Всего просчитать невозможно, сказал он себе, не мог же я всерьез рассчитывать на то, что среди туристов появится какой-нибудь журналист или ветеран, вроде Пола, который сидел в лагерях Гиммлера… Никогда нельзя рассчитывать на везение; американцы верно говорят: оптимальный подсчет должен исходить из концепции «фифти — фифти»… А из чего ты исходил, когда рассчитывал полет Клаудии в Буэнос-Айрес, спросил он себя. Этот вопрос был ужасным, как пощечина. А что я мог поделать, ответил он себе вопросом, стыдясь его; ему даже показалось, что он произнес его вслух; поступать надо, исходя только из того, чего ты не имел права делать; если каждый научится следовать такому жизненному принципу, горя будет меньше. Вздор, возразил он себе. Война продолжается, она не кончена, а лишь обрела иные формы, в чем-то, быть может, более страшные, потому что началась борьба за корродирование идей, за подмену сущности скорректированными суррогатами былой правды, страшный процесс предательства прошлого… В войне не бывает нейтралов. Нейтрализм — фикция. Третьей силой пользуются те, которые противостоят друг другу. Клаудиа никогда не была нейтральной, она еще в тридцать седьмом слышала, как я говорил на другом языке, очень похожем на португальский, а все испанцы убеждены, что русский и португальский очень похожи, особенно в интонациях…

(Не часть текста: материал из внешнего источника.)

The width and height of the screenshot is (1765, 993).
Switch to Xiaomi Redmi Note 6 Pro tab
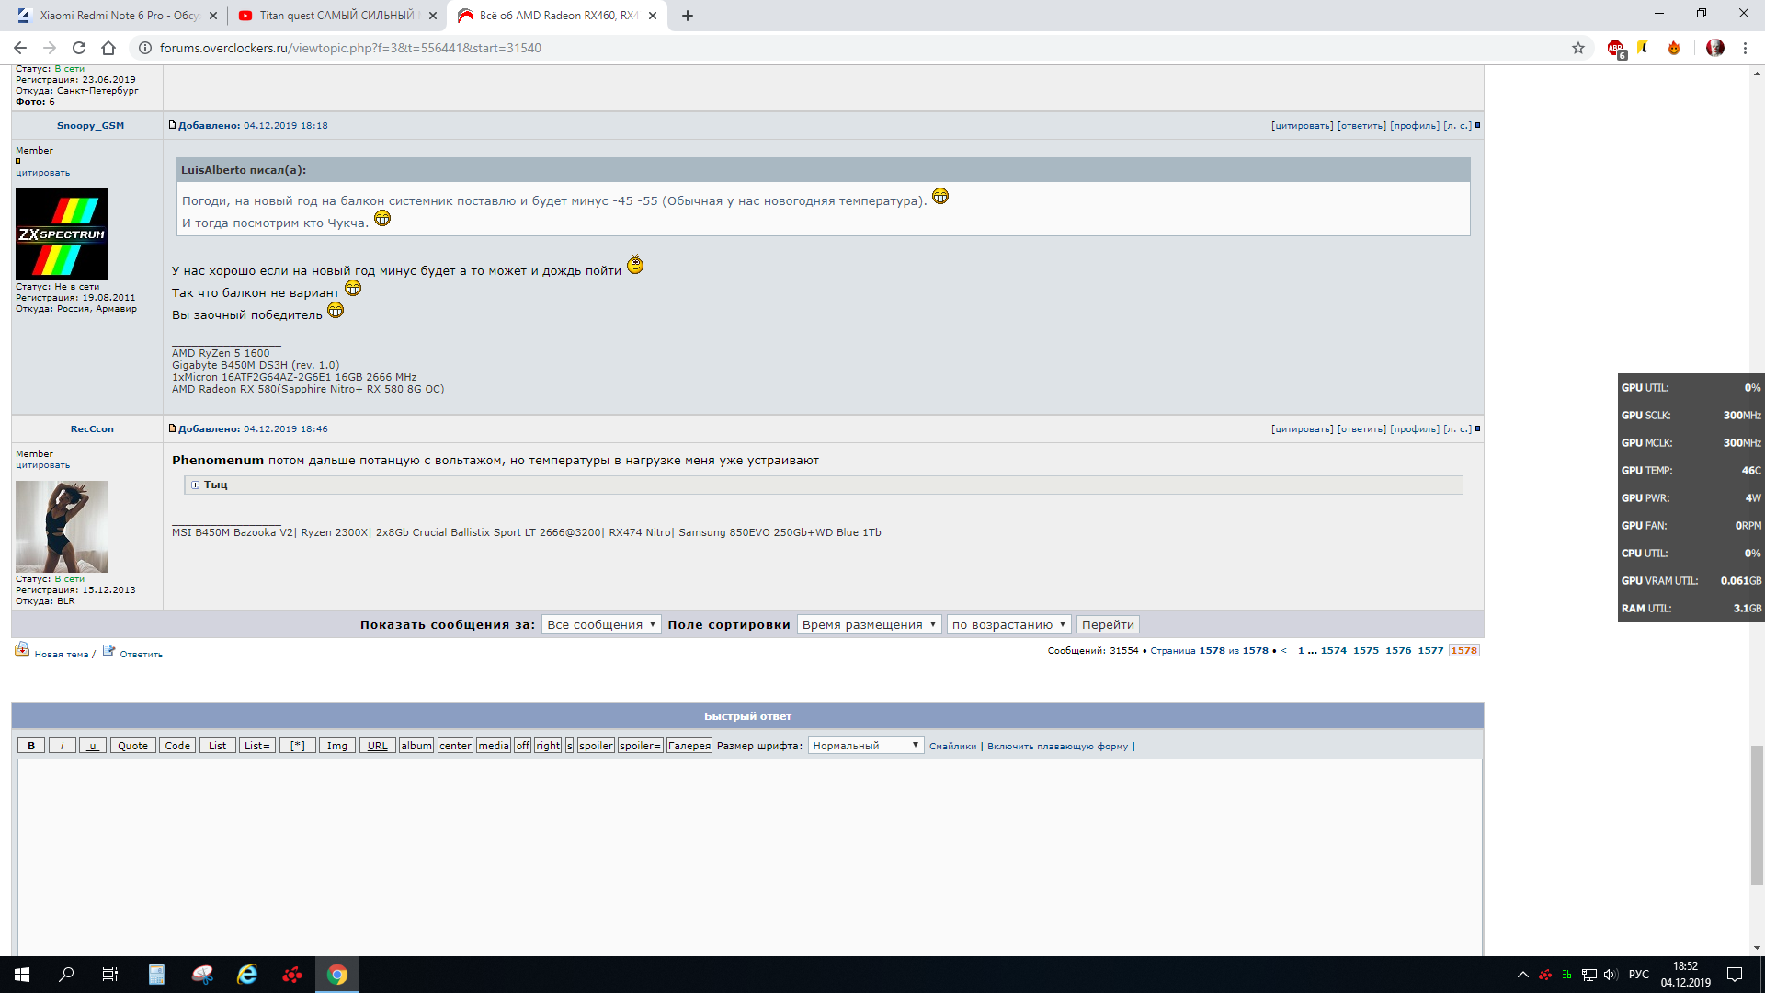[118, 16]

…Когда Штирлиц в таверне Фрица Крабба заговорил по-немецки, именно так, как говорили в американских фильмах про войну, и Фриц отвечал ему, с радостью внимая командирскому голосу сеньора Макса, настоящий берлинец, что ни говори, хозяева страны, середина рейха, лица американцев изменились, они как-то притихли, заново присматриваясь к окружающему…
Всю дорогу до Пуэрто-Монта Штирлиц отвечал на вопросы; их было множество; тот, что был похож на японца, записывал что-то в телефонную книжку; Штирлиц смог прочитать тисненые золотые буквы: «Налоговое управление, Нью-Йорк».
Звали его Джеймс Мацумото, он действительно служил агентом налогового управления; однако его Штирлиц ни о чем не попросил; в Пуэрто-Монте передал конверт молоденькому парнишке, морячку, в порту:
— Браток, я ухожу на Огненную Землю, не успел бросить весточку подружке, опусти в ящик, сделай милость, а?
В конверте была вырезка из газеты с рекламой летных школ: «Научитесь водить самолет — и вы обретете счастье!» И ничего больше, только буква «М». Адрес простой: «Твэнти сенчури Фокс», Голливуд, США. Так же прост обратный адрес: «Синема инкорпорэйтед».